> **What is required**: Please render the lines as a Markdown table with the columns Row and Line, starting at the line containing "1005x607 pixels. How" and running through the last line. Leave out blank lines and any pictures.

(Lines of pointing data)
------

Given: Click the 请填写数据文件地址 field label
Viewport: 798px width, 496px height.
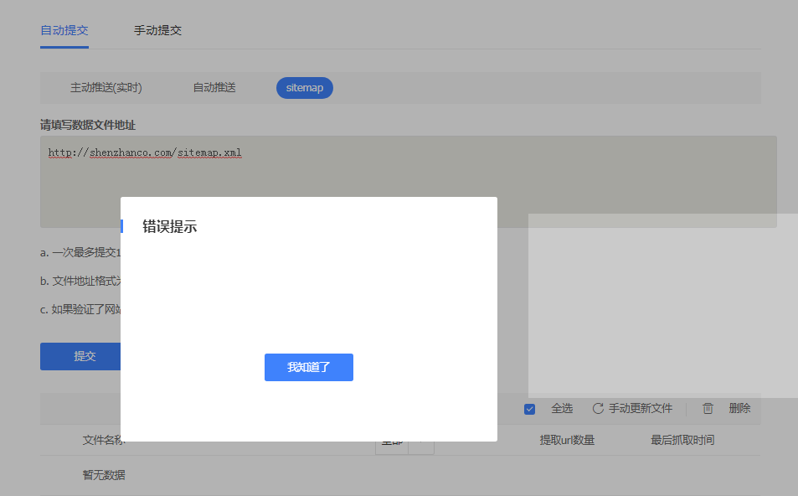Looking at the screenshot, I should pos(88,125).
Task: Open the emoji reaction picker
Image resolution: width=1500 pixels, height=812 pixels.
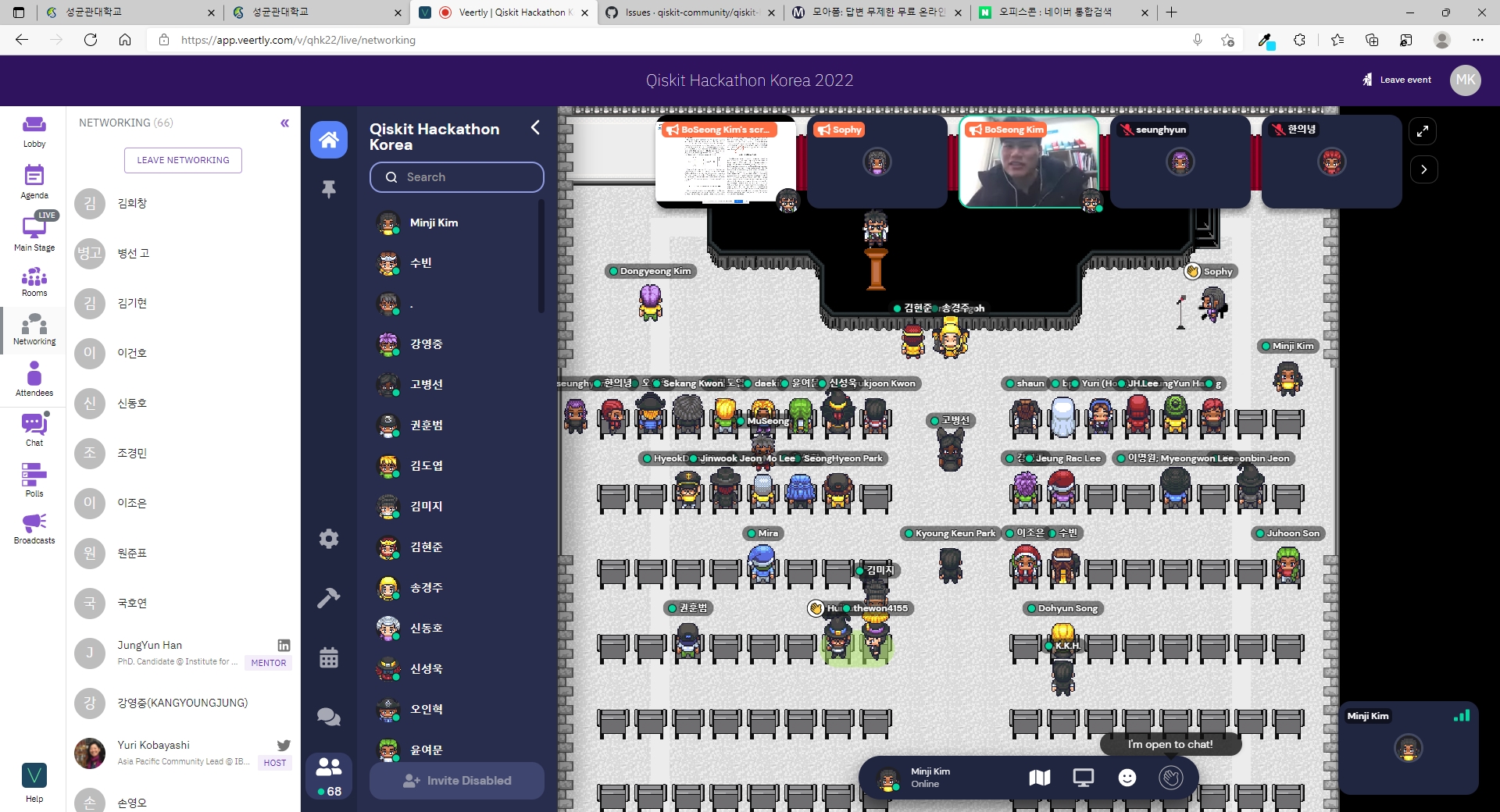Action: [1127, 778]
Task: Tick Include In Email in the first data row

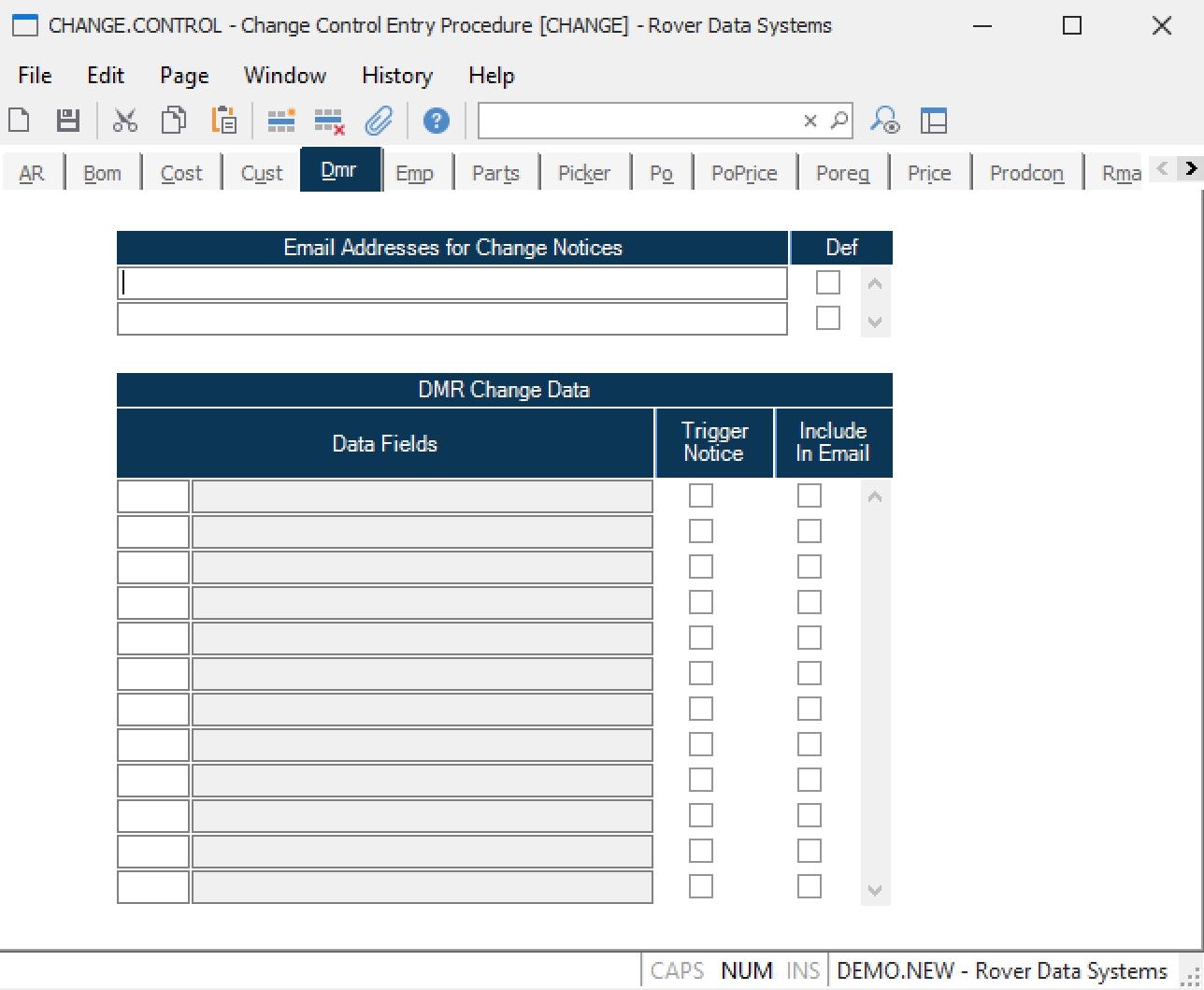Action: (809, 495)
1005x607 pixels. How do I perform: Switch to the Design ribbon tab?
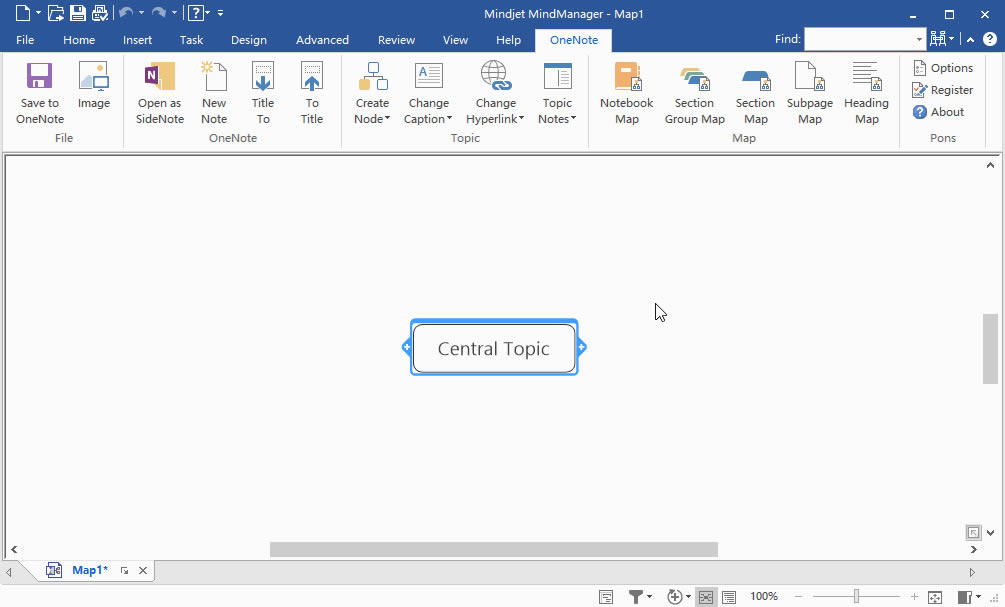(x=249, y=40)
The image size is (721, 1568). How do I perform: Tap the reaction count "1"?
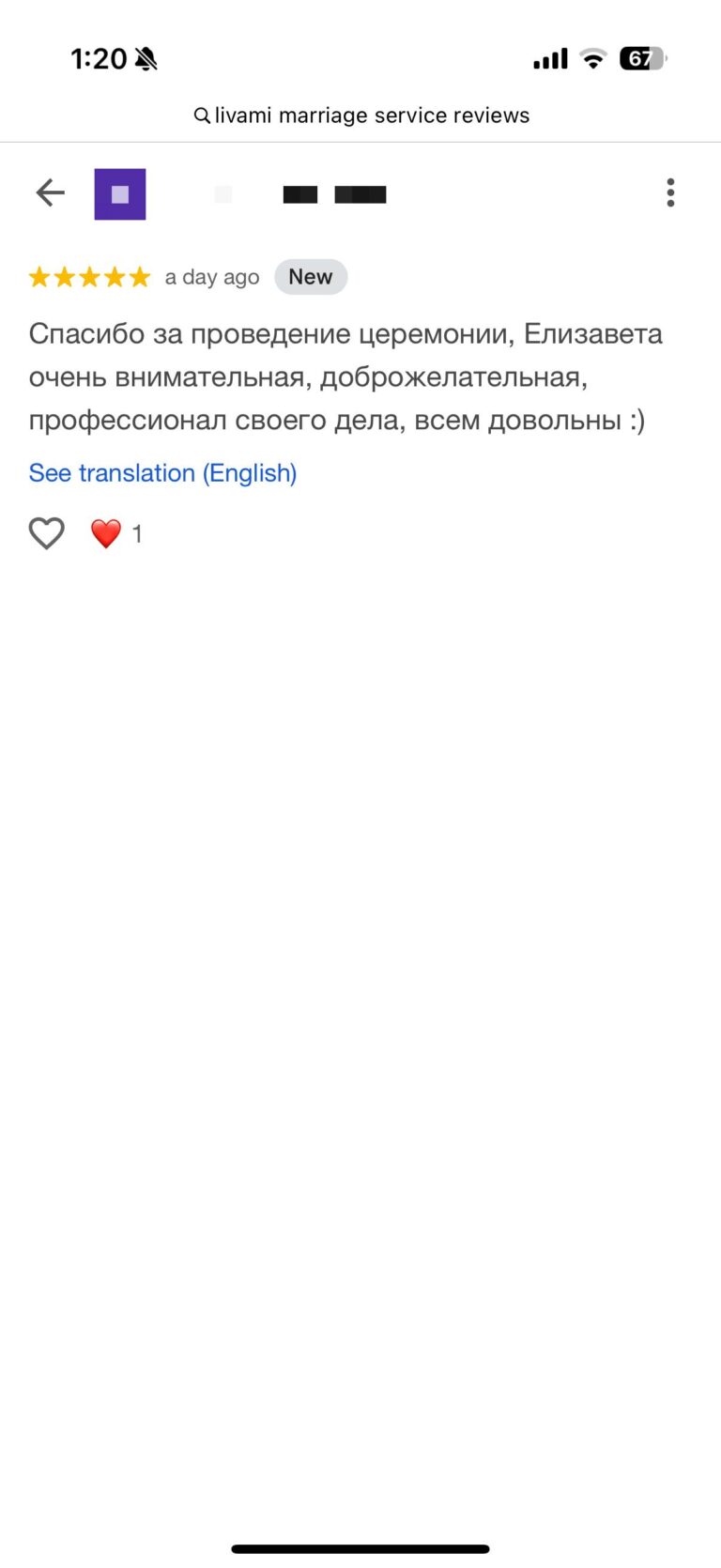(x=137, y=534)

------

> **Solution for this task**:
| Row | Line |
|---|---|
| 1 | 1005x607 pixels. How do I perform: Switch to the Design ribbon tab? |
| 2 | (x=249, y=40) |
| 3 | The image size is (721, 1568). How do I perform: Tap the reaction count "1"? |
| 4 | (x=137, y=534) |